Dr. Leon James: I am Dr. Leon James. I am a professor of social psychology at the
University of Hawaii. A few years back, I became interested in driving personality
makeovers, so that is when I realized that driving is a very deep habit, that it is
reflective of one's personality; it is difficult for individuals to become aware of what
kind of driver they are and what their driving personality is. So our work has to do with
discovering what people think and feel behind the wheel. With that information, we are
going to find better ways for people to learn how to modify their driving personality.
Dr. Diane Nahl: I am a professor at the University of Hawaii in information science. I
have been interested in this since 1980 professionally, but I have also been interested in
this area for most of my life, as I was raised by aggressive drivers. I was very afraid to
drive myself, and I noticed that, among the people I had to drive with as a young person,
they were very unwilling to take my fears into account. I got a degree in psychology and
later in communications.
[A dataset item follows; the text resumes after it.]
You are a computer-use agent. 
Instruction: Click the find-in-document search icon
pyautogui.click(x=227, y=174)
I wanted to focus on this problem because I saw it as a public
health issue.
Chris Huffman: Well, my background is, I spent the first 22 years making cars (AMC-Jeep
for 11 years, Rolls Royce and Bentley Motor cars for 11 years). I lived in England,
building cars for people to drive, the safest car being the Rolls Royce. Then, I went to
work for the Cunard Cruise line. In the maritime industry, safety is the top point --
making it safe for passengers. For the past two years, I have been with the American
Institute of Public Safety, saving lives and saving taxpayer dollars, focusing on the
success of road rage courses. The American Institute for Public Safety has a web site at:
www.AIPSNews.com.
Moderator: What are the most common misconceptions that you encounter about your work?
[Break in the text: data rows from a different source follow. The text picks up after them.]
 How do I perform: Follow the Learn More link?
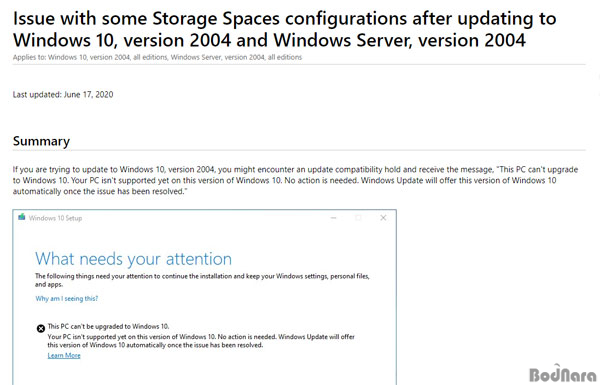64,356
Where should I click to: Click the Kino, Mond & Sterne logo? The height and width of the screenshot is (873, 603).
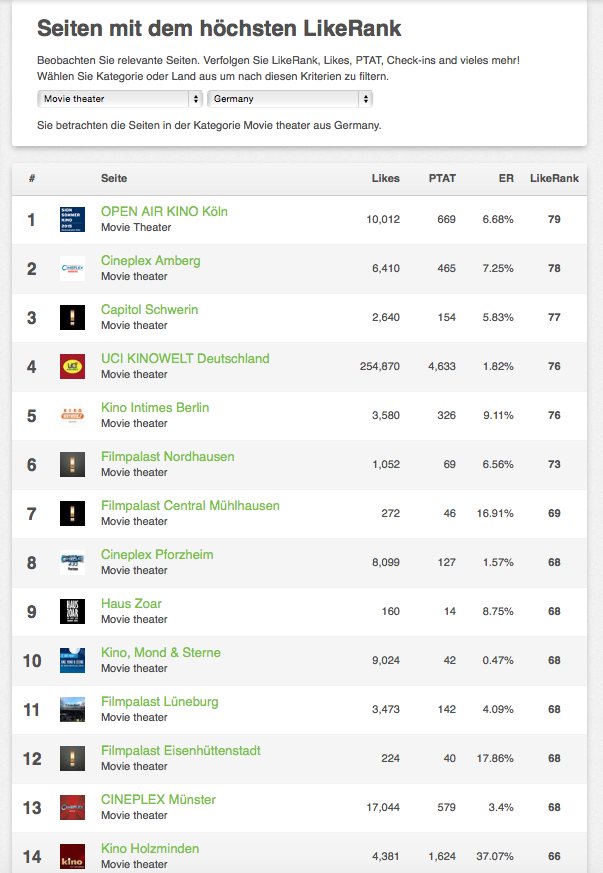coord(72,660)
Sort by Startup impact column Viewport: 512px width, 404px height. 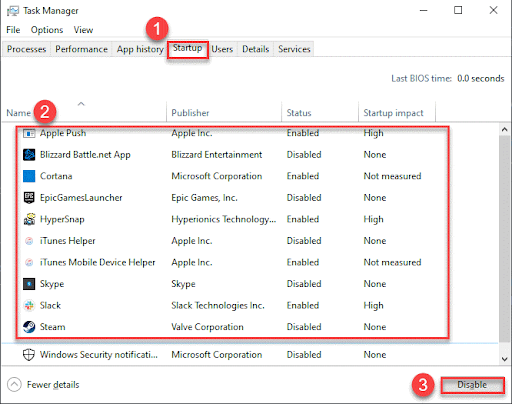coord(393,113)
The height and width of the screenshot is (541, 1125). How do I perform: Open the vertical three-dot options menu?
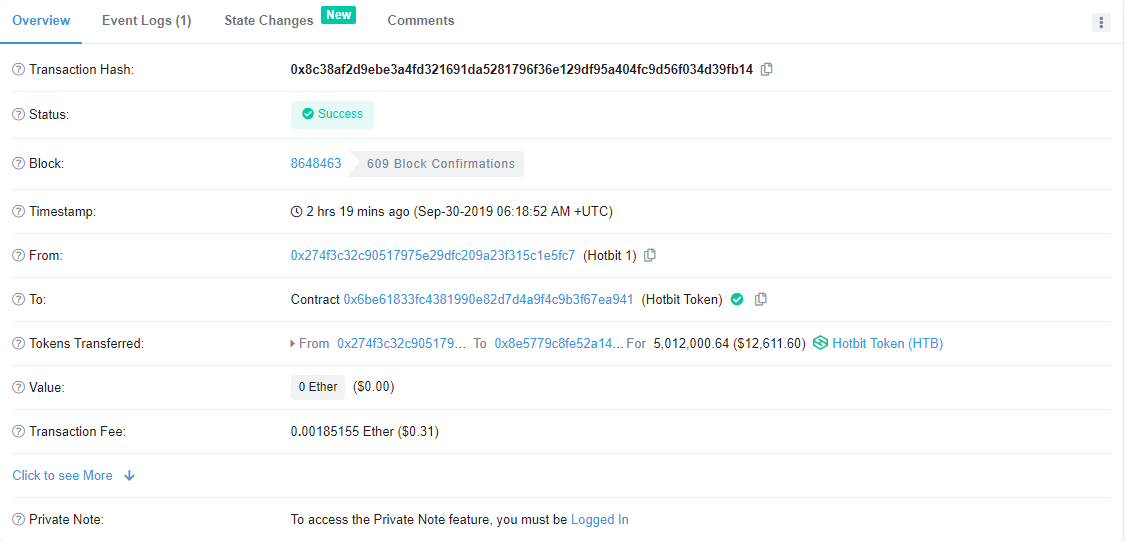pos(1101,22)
Dr. Diane Nahl: People think we're driving instructors, but actually we're driving
psychologists, so we're much more concerned with how people think and problem solve and
respond emotionally while they're driving. The other most common misconception is that
nobody thinks that they are an aggressive driver, when really we all are, to some degree.
A very common misconception is that driving aggressively is comfortable, that it's better
to vent your anger than to hold it in, which isn't true, because if you vent your anger,
it becomes intensified, so the effects of it become even more negative. Another
misconception would be that you can teach someone a lesson and control the way they drive.
This is what we call the 'vigilante spirit.' This is wrong because you can't control the
behavior of other drivers, only your own behavior.
Chris Huffman: Another common misconception that we have to deal with as an educational
company is that aggressive driving and treatment education is not the same as a defensive
driving course, meaning, aggressive drivers require behavior modification education, which
is very different from teaching defensive driving skills. When we talk to the prosecuting
attorneys, we emphasize this: In order to change behavior, you need a behavior
modification approach. It's about changing your attitude. One other misconception is that
DUI's (driving under the influence) are the No. 1 problem on the road today, but they're
not. There has been a lot of progress made in that regard. According to Secretary of
Transportation Rodney Slater, and the National Highway Traffic Safety Administration
(NHTSA), aggressive driving is responsible for two-thirds of driving fatalities. DUI's are
responsible for one-fourth of the deaths on the roads today. Aggressive driving kills four
times more people than driving under the influence, so something needs to be done about
it.
burtt_msn: When I was a driving student, there was not education or training on driving
courtesy or "rules of the road." Is that changing for young drivers?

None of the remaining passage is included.